EXTRACTED MATERIAL.

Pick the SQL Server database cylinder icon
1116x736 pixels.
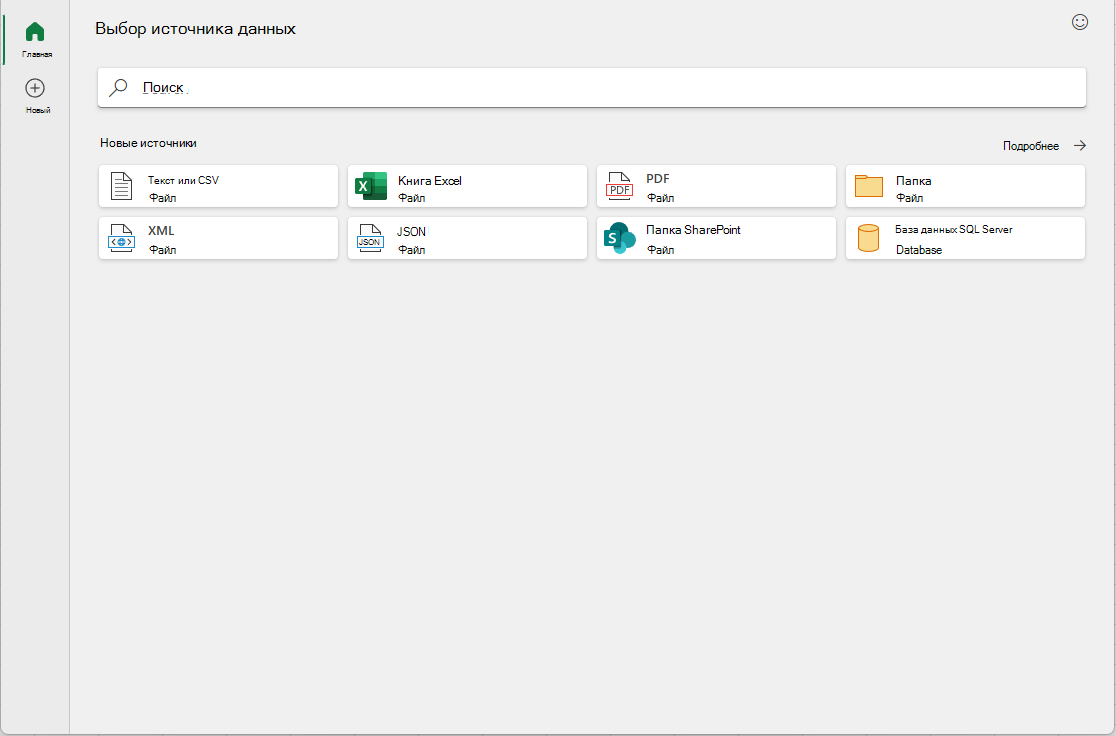[868, 238]
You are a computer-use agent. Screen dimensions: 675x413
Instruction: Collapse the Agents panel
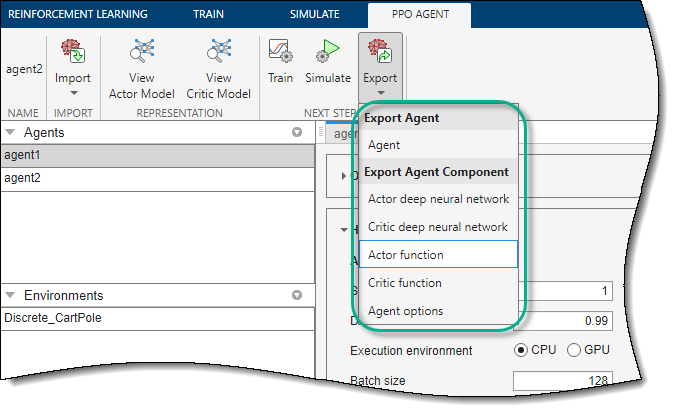pyautogui.click(x=11, y=132)
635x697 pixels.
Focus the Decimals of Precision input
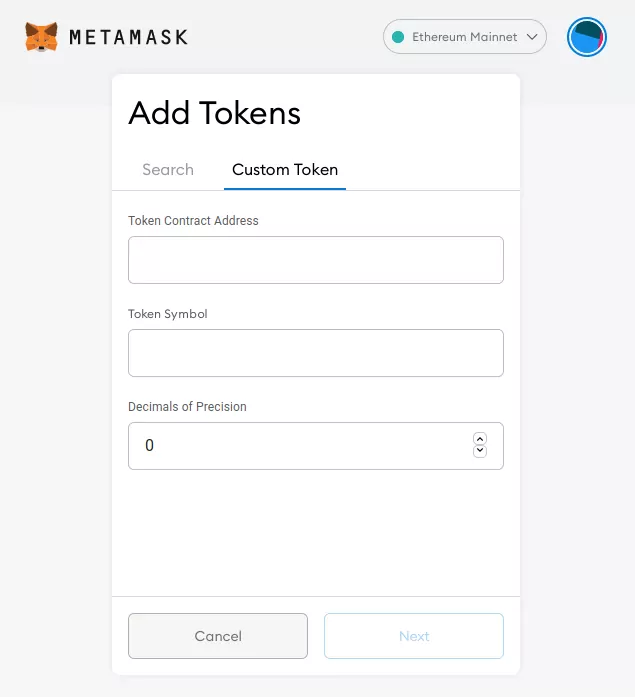pos(300,446)
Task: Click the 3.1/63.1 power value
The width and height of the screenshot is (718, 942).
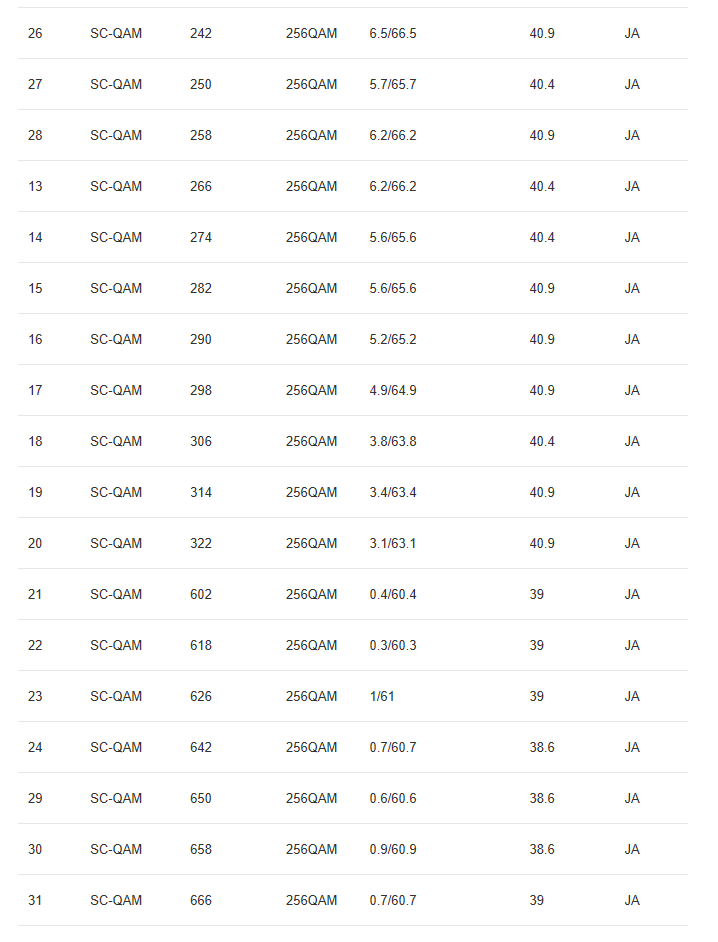Action: coord(393,543)
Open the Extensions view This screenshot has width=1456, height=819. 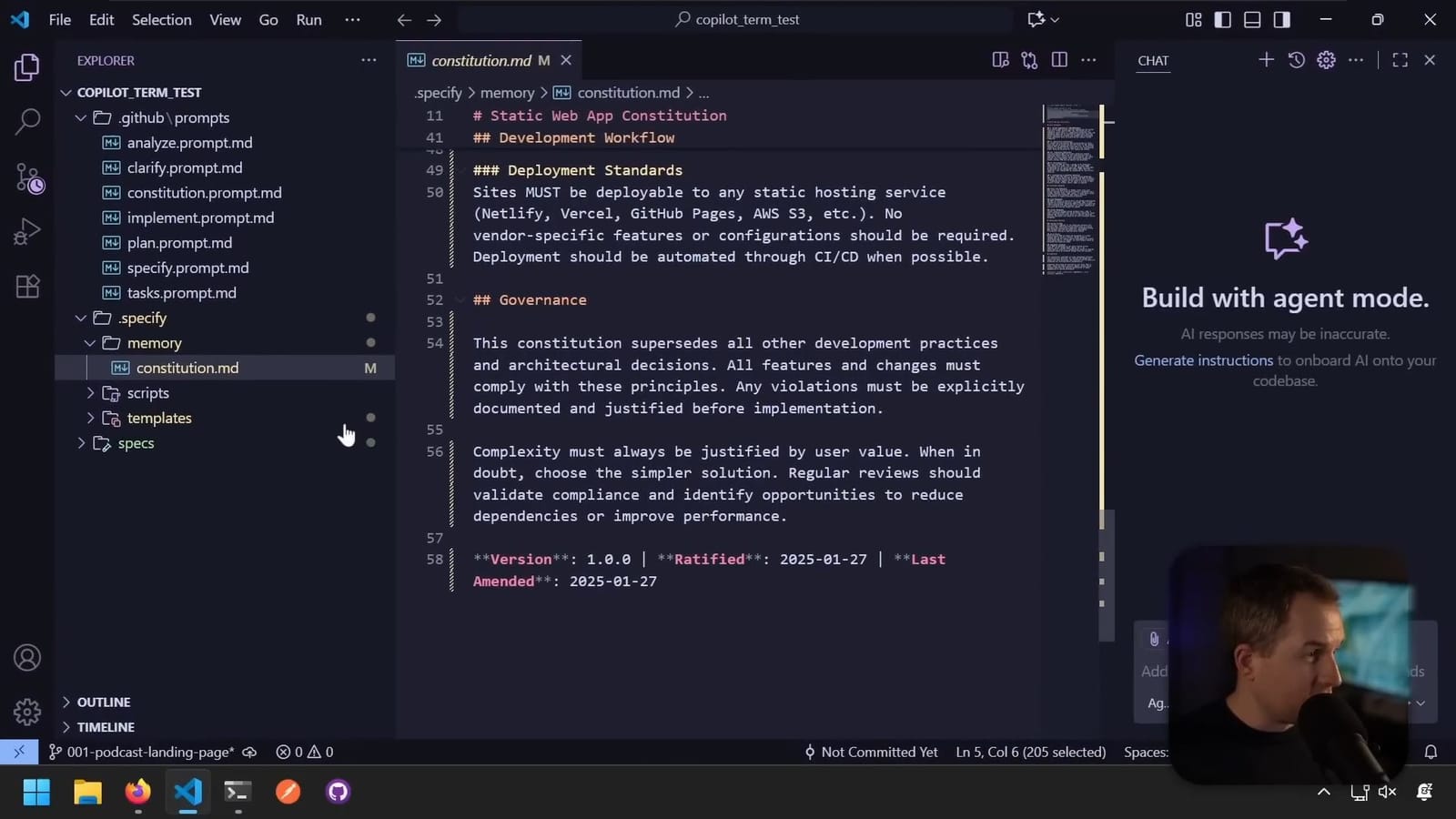[x=26, y=287]
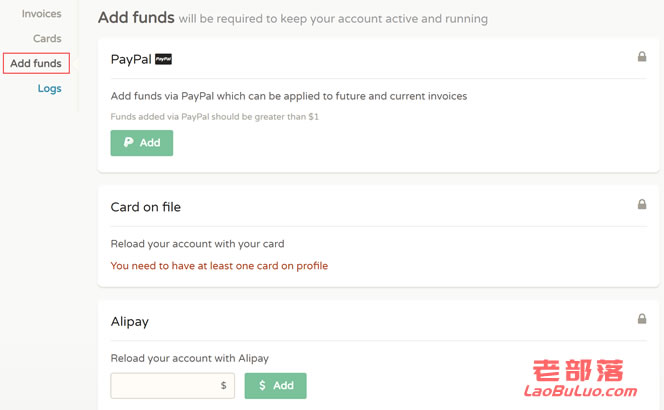Click the Card on file heading

pyautogui.click(x=146, y=207)
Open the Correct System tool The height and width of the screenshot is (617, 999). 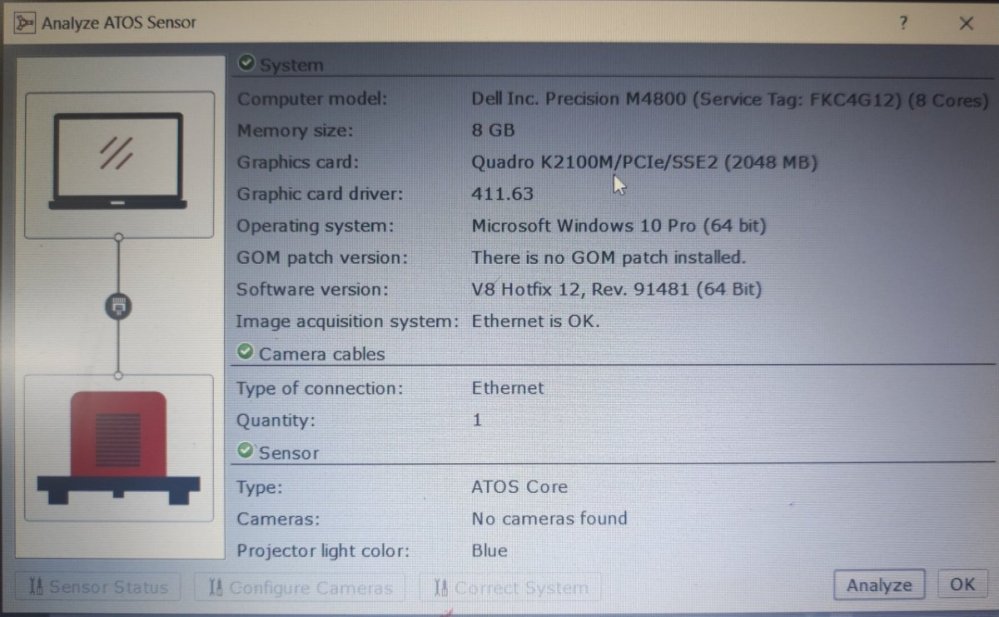click(x=510, y=587)
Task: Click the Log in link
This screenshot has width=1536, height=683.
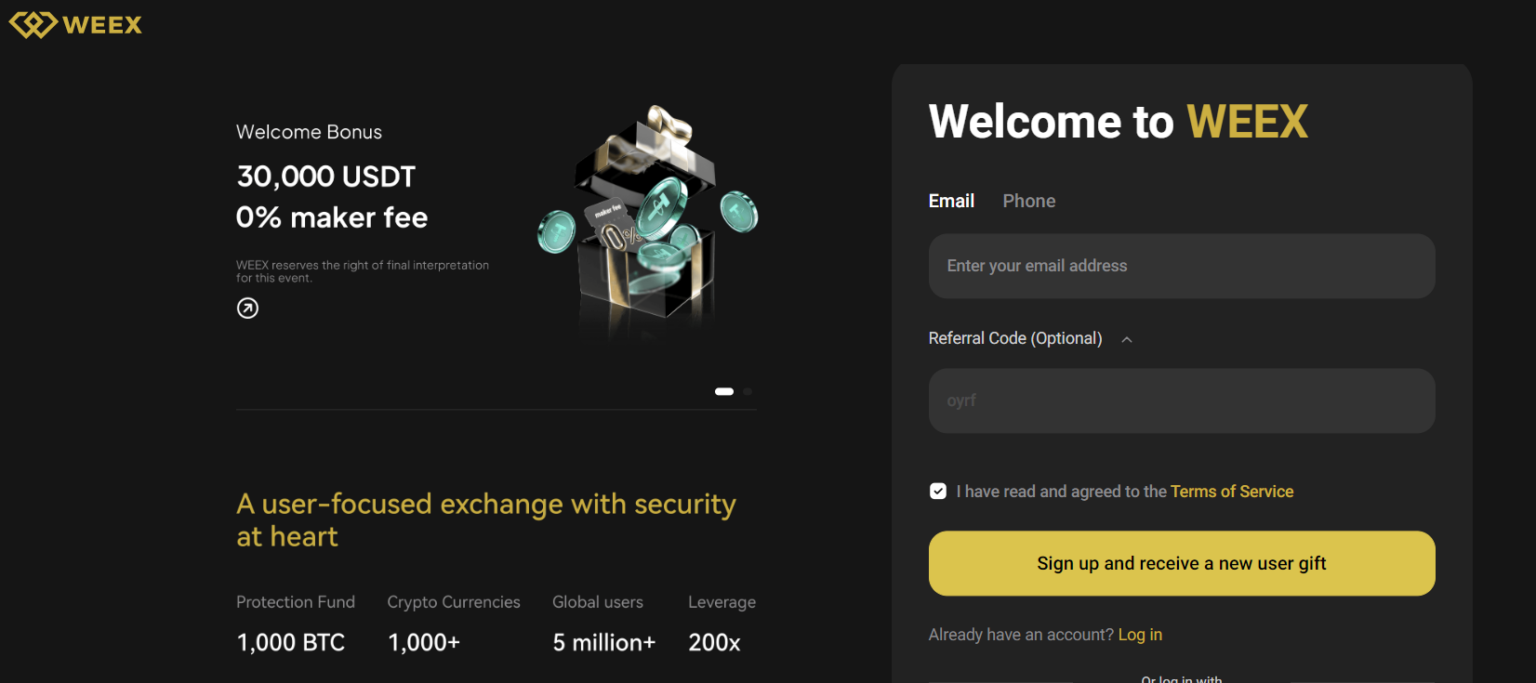Action: click(1140, 634)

CHALLENGE. Copy out word for word the part of the records that opens with the line containing "Task: Click the Log in link" and runs to the end of the records, leaving the pictures out.

RESULT BELOW.
Task: Click the Log in link
This screenshot has width=1536, height=683.
Action: click(1140, 634)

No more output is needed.